Bueno, algo sí. Puede cambiar la percepción que muchos ciudadanos tienen de los que andan en bici como un "colectivo", una minoría crítica, inconformista e irreverente, después de presenciar el paso de uno de esos grupos.
El problema es que las "masas críticas ciclistas" como manifestaciones no consiguen ser un fenómeno a partir del cual éste adquiere una dinámica propia que le permite sostenerse y crecer por sí mismo porque, simplemente, no generan dinámicas propias. Son puras ilusiones colectivas, puntuales y momentáneas.
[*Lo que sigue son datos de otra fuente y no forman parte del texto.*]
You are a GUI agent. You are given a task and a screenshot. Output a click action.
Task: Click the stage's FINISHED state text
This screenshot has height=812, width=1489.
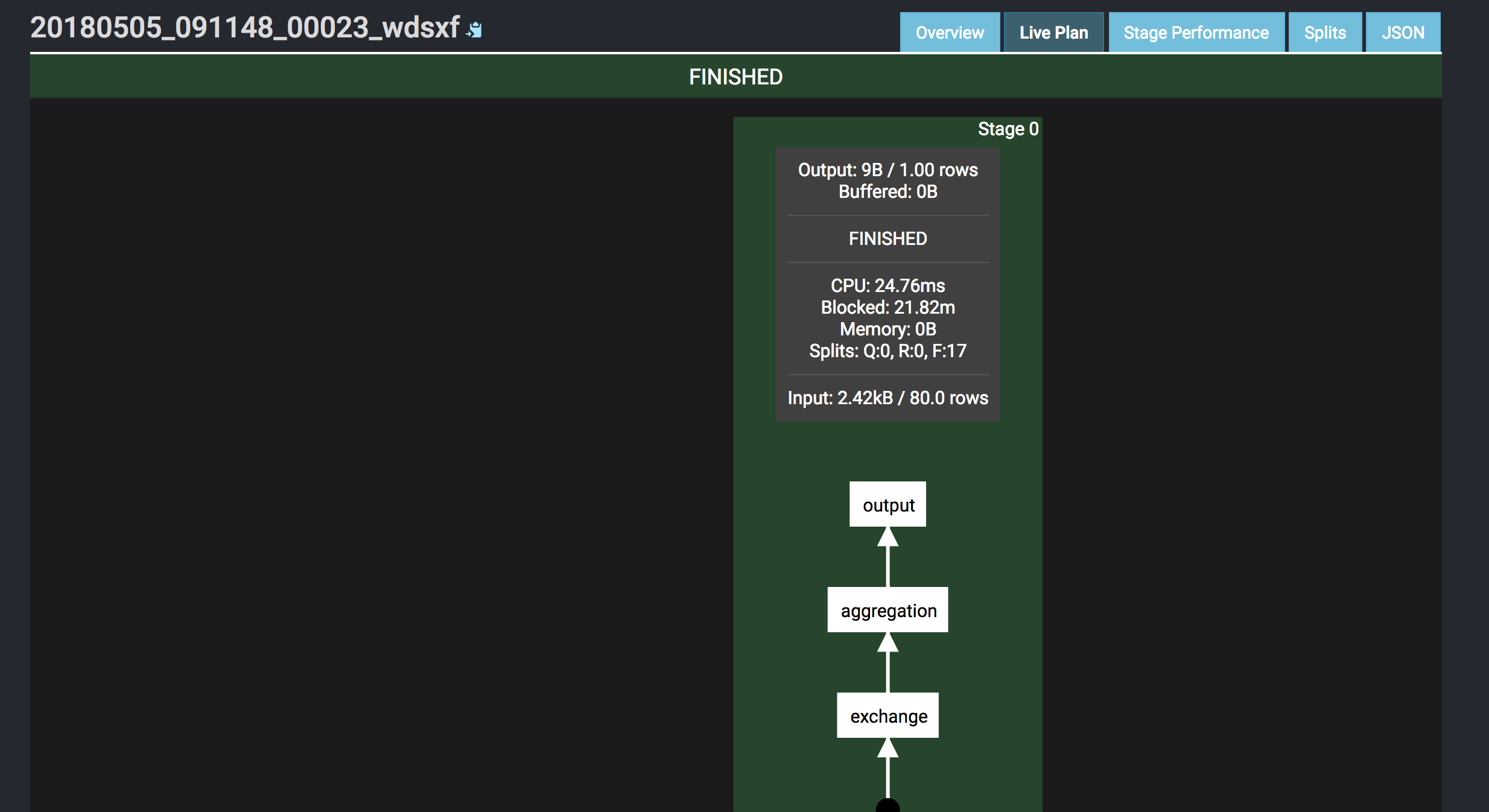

Lo que hace falta es actuar todos los días. Todos y cada uno. La presencia se demuestra estando, circulando. De manera anónima. Pasando una y otra vez, un día y otro. Con dignidad, reclamando el espacio y el derecho en cada viaje, en cada trayecto, en cada tramo. En cada calle, en cada cruce, en cada semáforo. Y, por supuesto, hay que actuar de manera colectiva, organizada. Para promover nuevas iniciativas que se sostengan y crezcan porque responden a las necesidades y a las demandas de las personas que andan en bicicleta.
Así pues, basta ya de "ir a misa" una vez al mes para calmar nuestras conciencias y cantar las alabanzas de la diosa bicicleta, porque la virtud se hace día a día, viaje a viaje, actividad a actividad, curso a curso, taller a taller, servicio a servicio, programa a programa, propuesta a propuesta.